Bertin was a cartographer and geographer and was concerned with the individual values for the departments. The first eleven maps on pp. 116-117 are maps of France for each of the four variables (the three sectors and totals) in terms of the absolute values, the densities per unit area, and the sector percentages, with the department boundaries marked and the values written in. Presenting individual department values is important, especially as French readers would want to know the value for their own department, but it does not show us how those individual values stand in relation to the distributions of all values. For instance, Gironde had \(115000\) working in Agriculture, \(107000\) working in Industry, and \(170000\) working in Commerce. It was 6th biggest in Agriculture with \(70\%\) of the highest value, 16th biggest in Industry with \(19\%\) of the highest value, and 8th biggest in Commerce with \(18\%\) of the highest value.

The sorted barcharts drawn by Bertin provide some distributional information in terms of rankings, although histograms are better for studying distributions and that is what statisticians would draw, as in Figure 7.2. The three plots have been drawn with common scales to make them directly comparable.

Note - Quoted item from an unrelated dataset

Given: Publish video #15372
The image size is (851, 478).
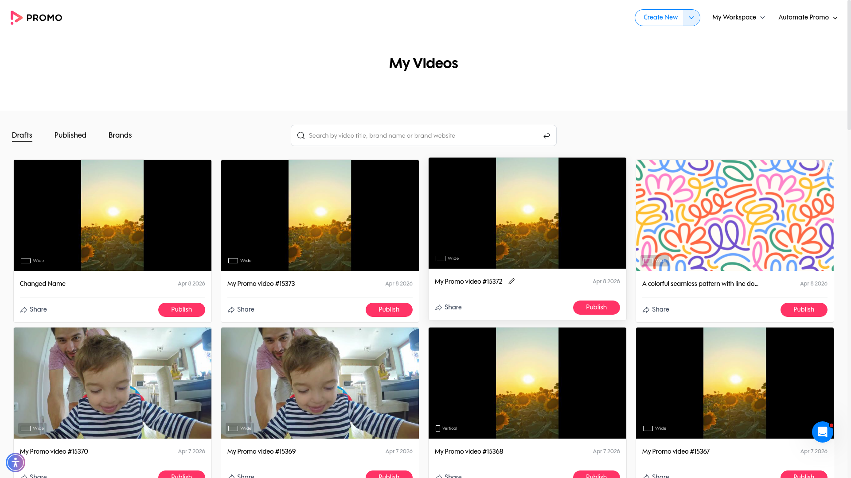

Histograms of the numbers working in the three sectors in 1954

Figure 7.2: Histograms of the numbers working in the three sectors in 1954

The total numbers of workers in the three sectors are of the same order (Commerce 6.9 million, Industry 6.7 million, Agriculture 5.2 million). The distributions for both Industry and Commerce are highly skewed due to a handful of big values in both, primarily Paris and Seine. The distribution of agricultural workers is less skewed. No department has more than the 164000 agricultural workers of Finistère in the furthest North West of France.

Histograms of percentage shares of the sectors by department or of logged values of the sectors (to counteract the skewness) can provide some additional information, but scatterplots are more informative. Figure 7.3 shows scatterplots for the three pairs of sector variables. Each variable has been scaled individually. In particular, the agricultural numbers are much smaller than the numbers in the other sectors.

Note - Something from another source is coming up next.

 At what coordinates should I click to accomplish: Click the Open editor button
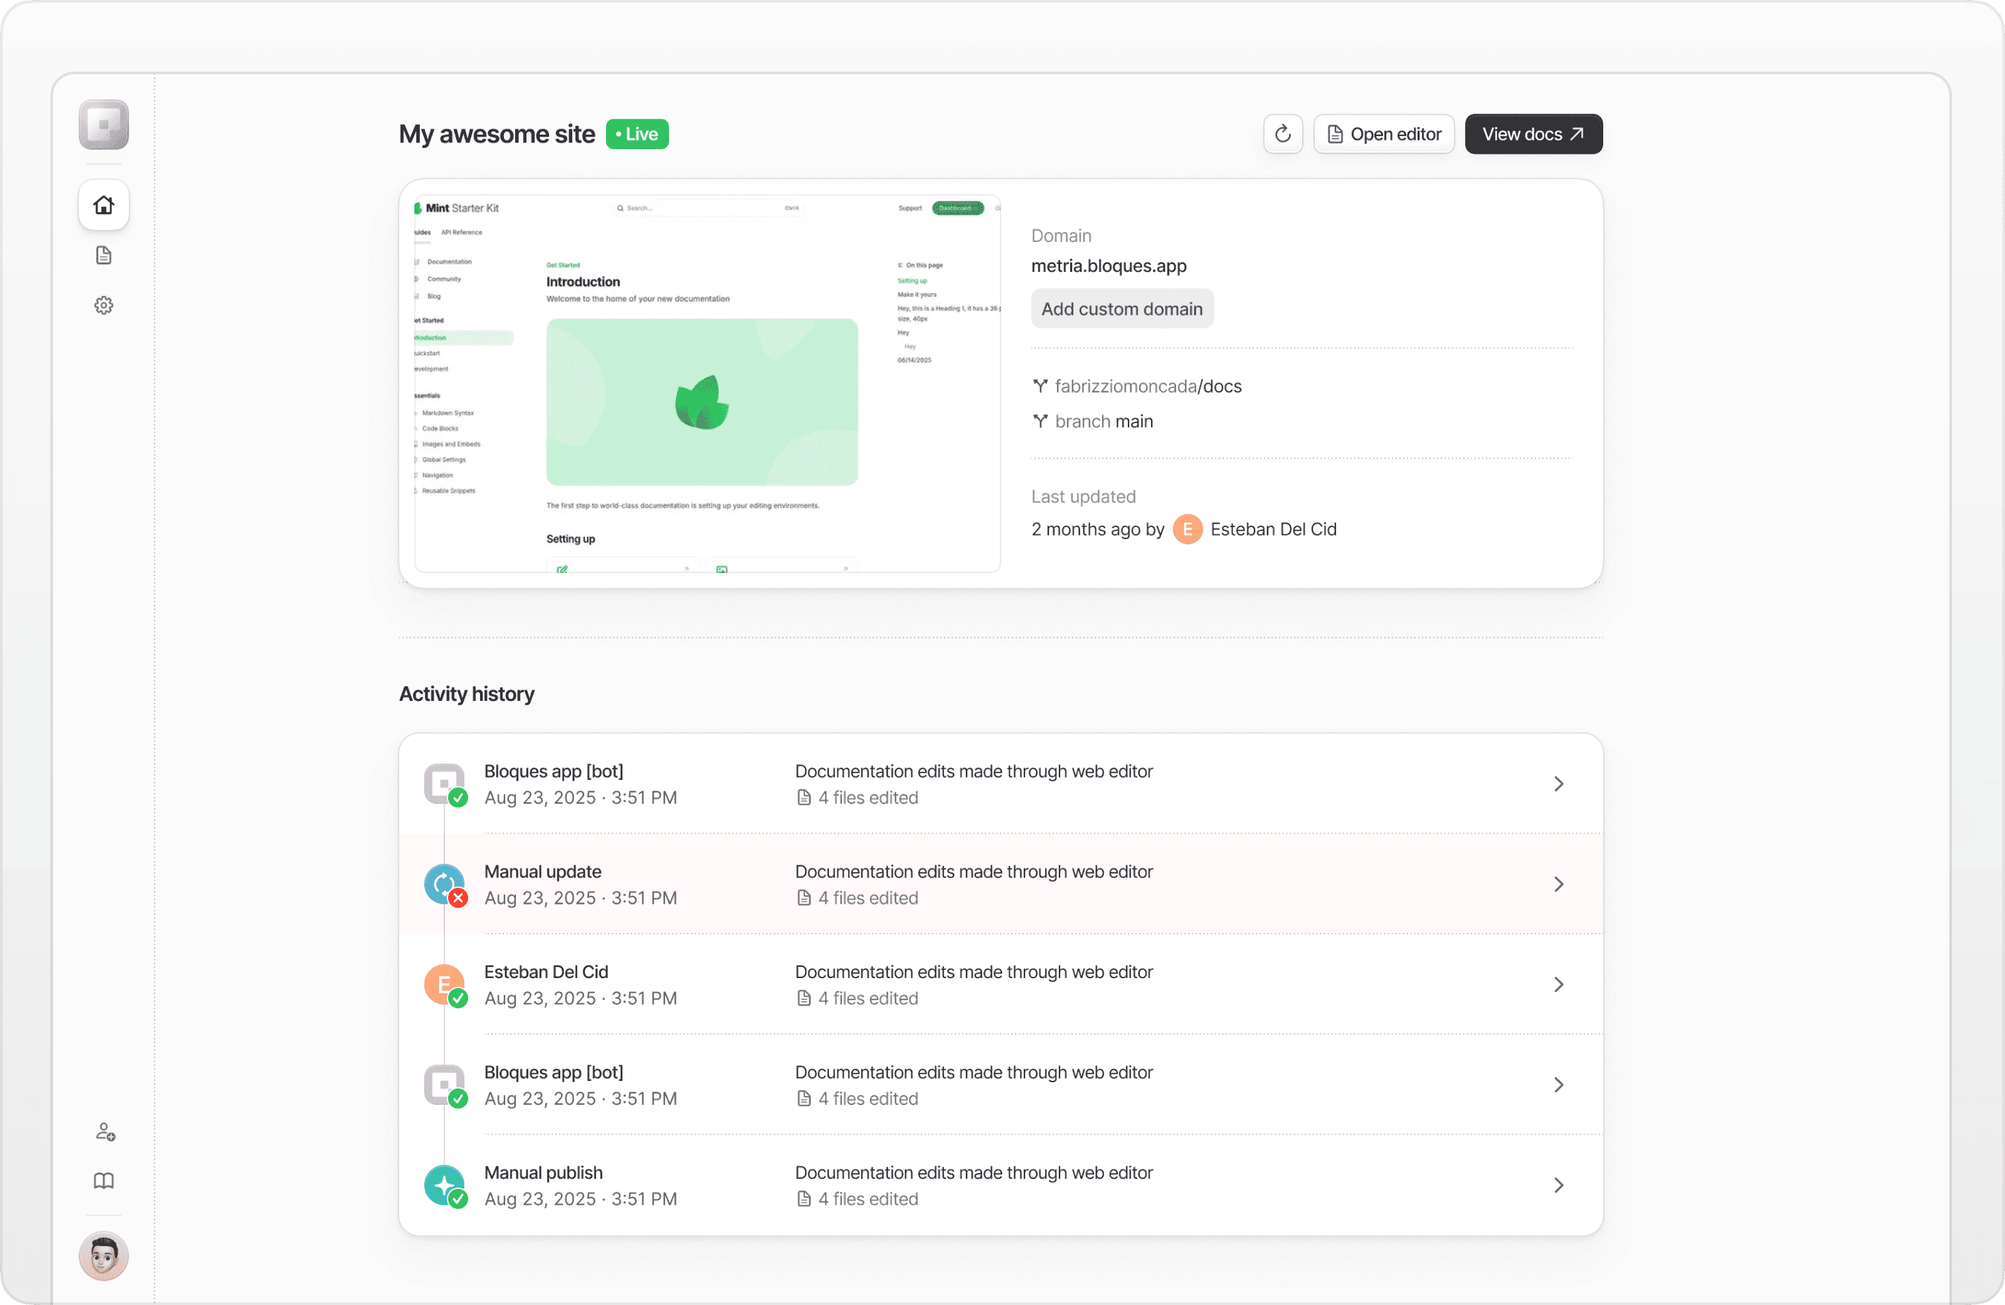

Pairwise scatterplots of the numbers in thousands working in the three sectors in France in 1954

Figure 7.3: Pairwise scatterplots of the numbers in thousands working in the three sectors in France in 1954

Bertin’s conclusion that Industry and Commerce values are strongly related is immediately clear, as is the lack of relationship between Agriculture and the other two sectors. Identifying the highest values reveals that Paris has most workers in both Industry and Commerce and is out of line with the general Industry/Commerce relationship, having relatively more workers in Commerce. One department, Nord, manages to have a high value for Industry and a relatively high value for Agriculture.

There may be a little more information in the data alone, but what makes this dataset interesting is its geographic basis. That is surely why Bertin drew so many maps of the French workforce data.